Nick Hackworth

Eija-Liisa Ahtila, Tate Modern

Essays & Reviews Evening Standard

Happily, video artists seem no longer ashamed to make work that is comprehensible. Finnish artist Eija-Liisa Ahtila focuses almost exclusively on human relationships, working often with Finnish actors or members of the public. She relies on decent dialogue between characters and employs a simple and direct visual style that is subservient to the story being told.

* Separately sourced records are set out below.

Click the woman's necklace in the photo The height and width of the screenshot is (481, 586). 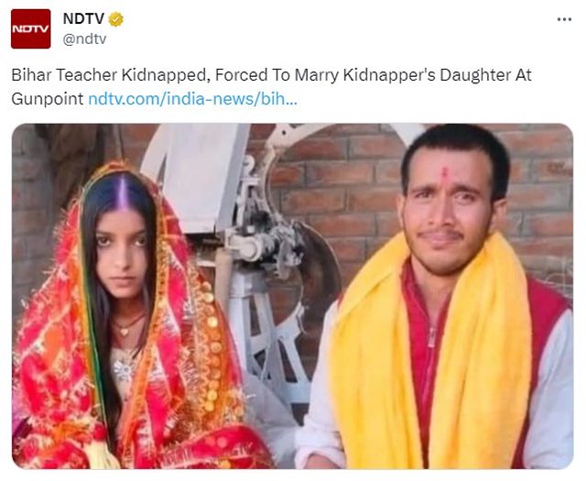click(x=128, y=323)
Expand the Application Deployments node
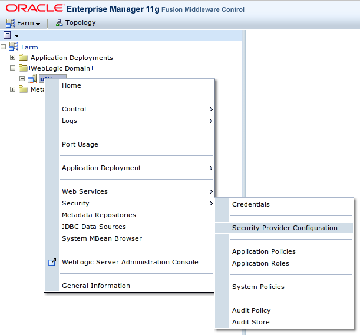The image size is (360, 335). point(13,58)
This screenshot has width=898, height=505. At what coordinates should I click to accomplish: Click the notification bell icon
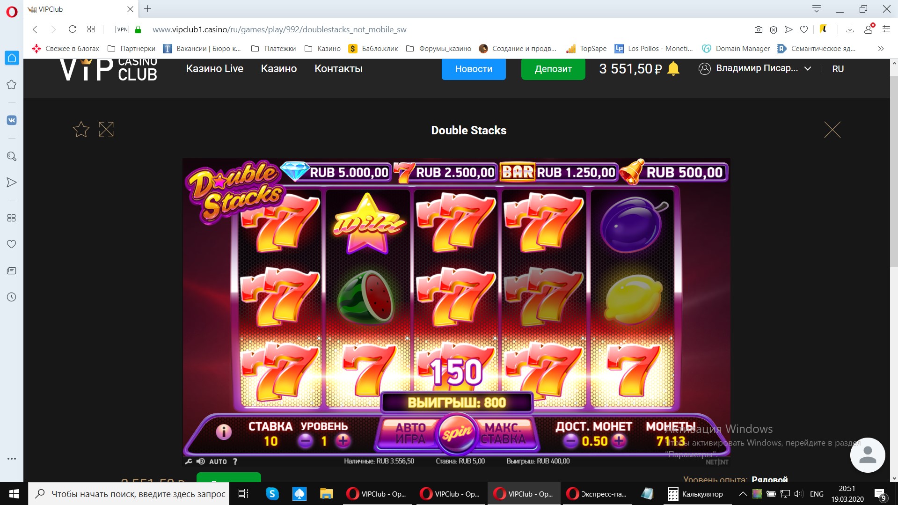(x=673, y=69)
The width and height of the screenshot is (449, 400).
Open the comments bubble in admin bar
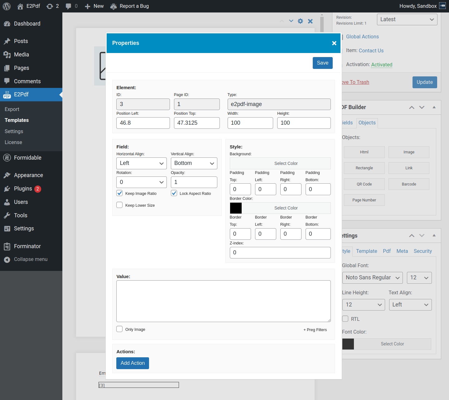pos(68,6)
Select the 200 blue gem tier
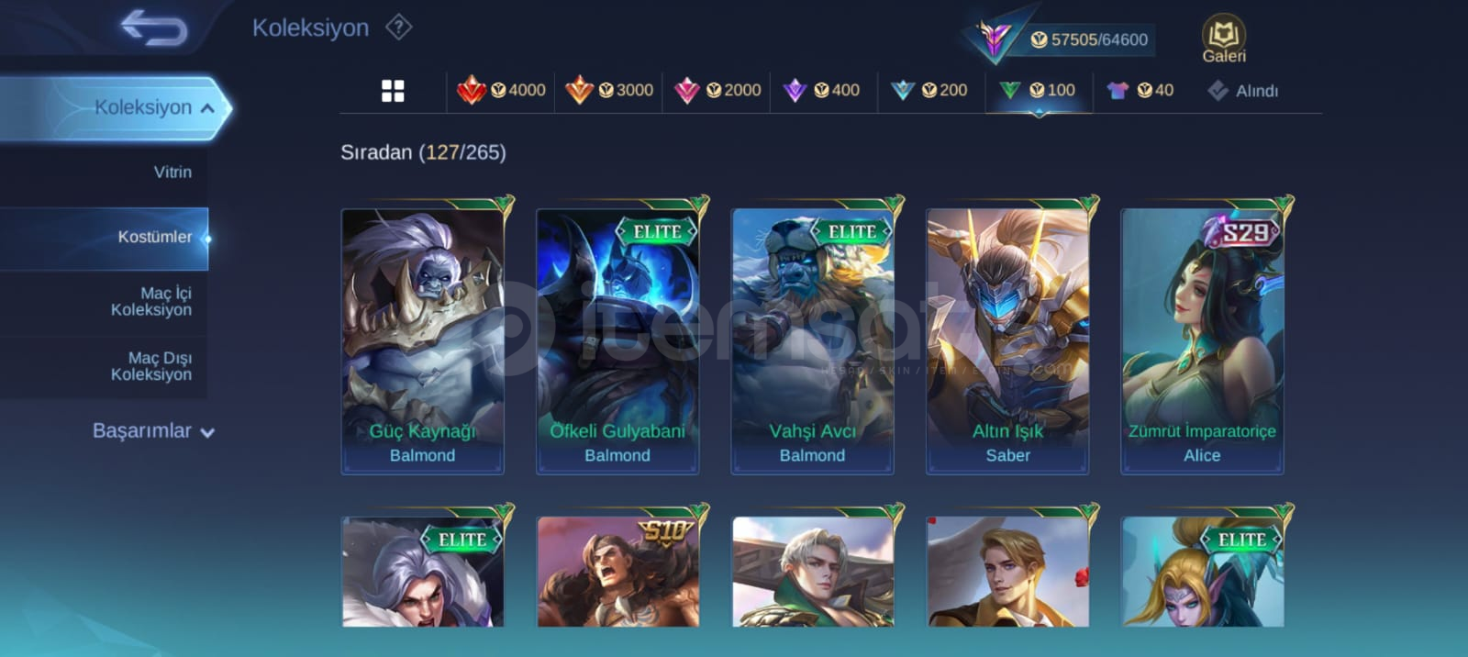The width and height of the screenshot is (1468, 657). tap(929, 90)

It is a formula that saw her gain international recognition during the 1990s, earned her a certain amount of critical acclaim at the Venice Biennale in 1999 and has now led her to a solo show that will profit from overlapping with the crowd-pleasing Matisse Picasso exhibition, due to open on 11 May. Her video pieces are spread throughout the gallery, broken up by passages of incidental photography, though the series that greets you in the first room, featuring the naked artist adopting various canine poses, has a certain amusement value.

In If 6 was 9, split across three screens, five girls, aged between 13 and 15, discuss their sexuality (in Finnish, but there are subtitles) as we watch scenes of typical teenage life unfold. Some might find watching 13-year-old girls discussing “cute cocks” prurient, but the naturalness of the girls’ performances manages to sidestep the issue. In The Present, five short stories each end with the statement “Give yourself a Forgive Yourself ”, which would be agonisingly glib if the stories were not based on interviews with real women who developed psychosis at some point in their lives.

The most compelling passage in Ahtila’s work comes in Consolation Service, in which the traumatic breakdown of a marriage is depicted in a straightforward short-film treatment. In the midst of the personal drama, a group leave the couple’s apartment and head for a restaurant, taking a short cut across an iced-up river. They strike up a morbid conversation about what would happen should the ice crack. Sure enough it does, and in a serene sequence we watch the bodies floating past the screen, the calm movement of their drifting limbs matched by a quiet voice recounting their smooth slip into death.